─── Data extract ───

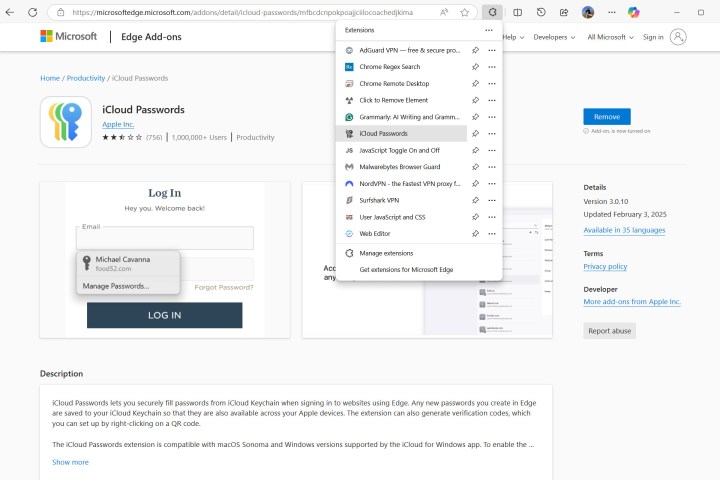Viewport: 720px width, 480px height.
Task: Click the Show more description link
Action: [x=70, y=462]
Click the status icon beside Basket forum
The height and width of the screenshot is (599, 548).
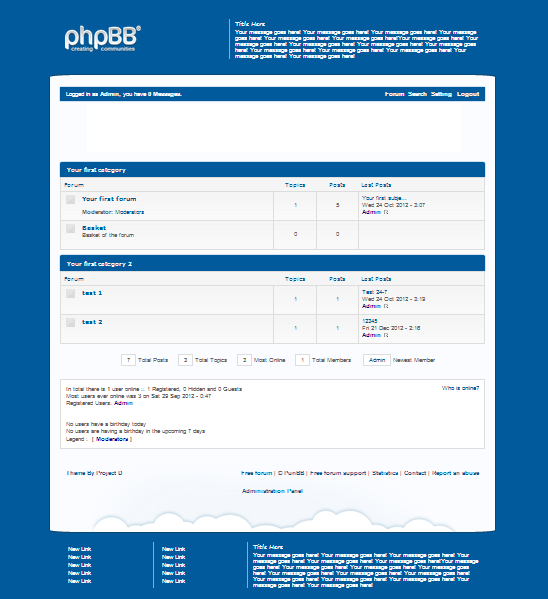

───

- **Work item**:
Retype exactly the lines from the line containing "Click the status icon beside Basket forum" through the end of the entries above, including both ends, and leave every picture out.

- **Answer**:
Click the status icon beside Basket forum
The height and width of the screenshot is (599, 548).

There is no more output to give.